A general guideline for a marked recent rate of decline is the rate of decline that would drive a population down within approximately a 10-year period from the current population level to the historical extent of decline guideline (i.e. 5-20 % of baseline for exploited fish species). There should rarely be a need for concern for populations that have exhibited an historical extent of decline of less than 50 %, unless the recent rate of decline has been extremely high.
Even if a population is not declining appreciably, it could be considered for listing in Appendix II if it is near the extent-of-decline guidelines recommended above for consideration for Appendix-I listing. A range of between 5 % and 10 % above the relevant extent of decline might be considered as a definition of near, taking due account of the productivity of the species.
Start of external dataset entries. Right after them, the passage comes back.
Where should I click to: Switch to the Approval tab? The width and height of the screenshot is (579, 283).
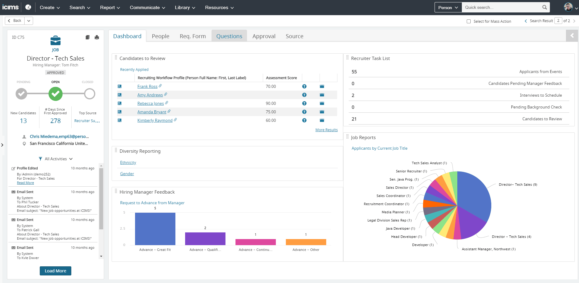tap(263, 36)
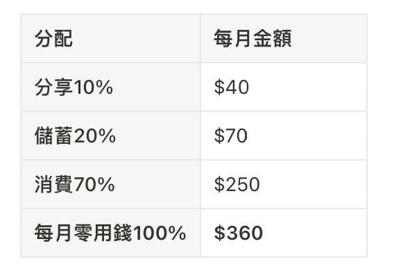Image resolution: width=394 pixels, height=280 pixels.
Task: Click the 20% text beside 儲蓄
Action: (95, 136)
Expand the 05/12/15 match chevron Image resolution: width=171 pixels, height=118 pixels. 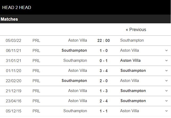click(x=166, y=111)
A recent rate of decline is important only if it is still occurring, or may resume, and is projected to lead to the species reaching the applicable point for that species in the Appendix-I extent-of-decline guidelines within approximately a 10-year period. Otherwise the overall extent of decline is what is important. When sufficient data are available, the recent rate of decline should be calculated over approximately a 10-year period. If fewer data are available, annual rates over a shorter period could be used. If there is evidence of a change in the trend, greater weight should be given to the more recent consistent trend. In most cases, listing would only be considered if the decline were projected to continue.In considering the percentages indicated above, account needs to be taken of taxon- and case-specific biological and other factors that are likely to affect extinction risk. Depending on the biology, patterns of exploitation and area of distribution of the taxon, vulnerability factors (as listed in this Annex) may increase this risk, whereas mitigating factors (e.g. large absolute numbers or refugia) may reduce it.